The Jesus and Mary Chain are considered one of the more influential giants of the Indie and Alternative Rock movement, primarily based on the primal Noise Pop of the Scottish band's debut album, Psychocandy, which sounded like The Velvet Underground performing Phil Spector's greatest hits in a monsoon. Reid either learned how to control his volume and distortion knobs or the band "matured," because none of the group's subsequent albums had the same reckless squall as the debut, focusing more on the Pop songwriting. That's no knock — subsequent albums like Darklands and Automatic were fantastic, dripping with uber-catchy, dark-sunglasses-cool melodies and Reid's simple but often magical guitar work. Since the band's 1999 split, William has been working under the name Lazycame, making lo-fi, experimental Pop; he and bro Jim (TJMC's singer) backed up their little sis on her band Sister Vanilla's Little Pop Rock album in 2007.

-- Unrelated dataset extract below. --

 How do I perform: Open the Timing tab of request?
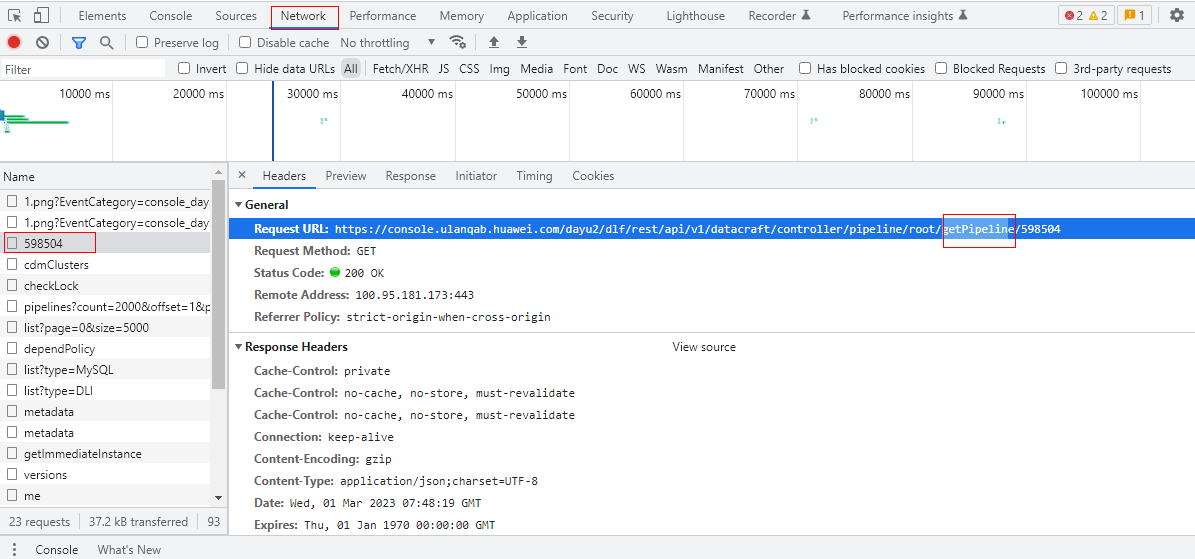pyautogui.click(x=534, y=176)
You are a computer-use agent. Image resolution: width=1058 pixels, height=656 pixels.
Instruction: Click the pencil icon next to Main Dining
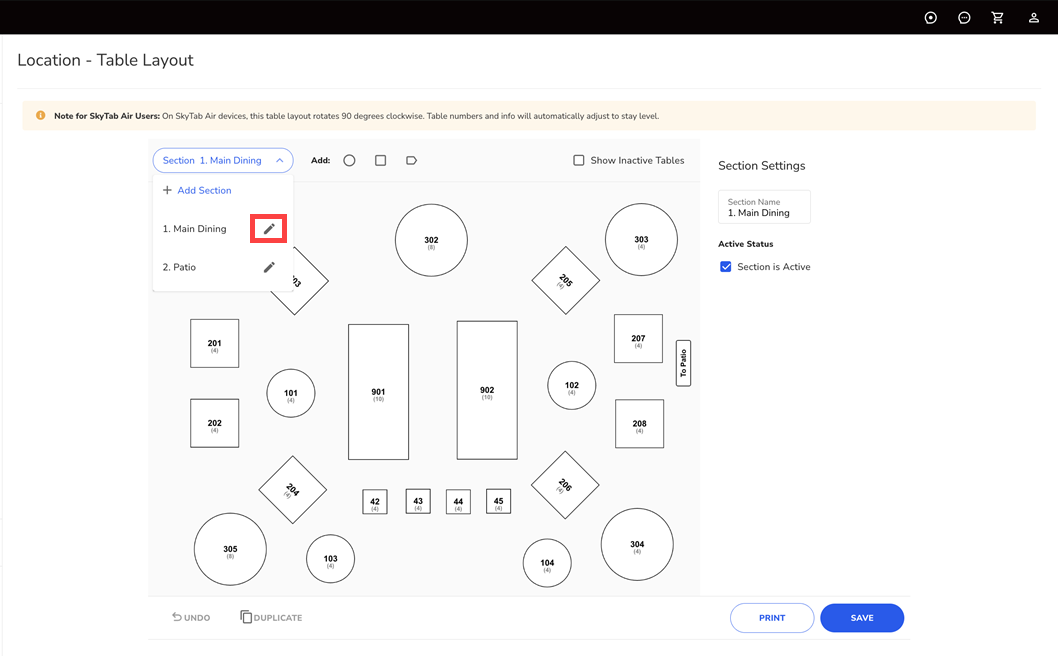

And, as stubborn and detached as their reputation is, they are not immune to the "reunite for a bunch of money" fad. In ’07, they played Coachella and were joined onstage by Scarlett Johansson, who started in Lost in Translation, the Bill Murray flick that repopularized TJMC's trademark song, "Just Like Honey" (yes, that was the tune on which Scarlett sang back-up at the festival). They then announced that new material was being composed and a new album was in the works, but only one track ever materialized. The problem? Ask Noel and Liam or Ray and Dave — being bros in a band together sometimes ain't easy. Jim Reid recently told the fantastic website The Quietus that while he and William "still have a difficult relationship," The Jesus and Mary Chain is not over yet and their relationship is "better than it was."
"We will probably do another record at some point, and we do talk about tours and stuff like that," Jim told The Quietus. "It’s just so difficult to agree with each other. I mean, I’m not saying it’s all his fault, but we have problems basically."
Translation: Don't hold your breath, but don't die of a heart-attack if it does happen.
Another thing TJMC shares with Oasis — their B-sides are often on par with the tracks that did make official albums. In honor of Mr. Reid's 53rd birthday, dig this creeping cover of Bo Diddley's "Who Do You Love?" from the 1988 Barbed Wire Kisses rarities album (reissued as part of Rhino's 2008 set The Power of Negative Thinking: B-Sides and Rarities).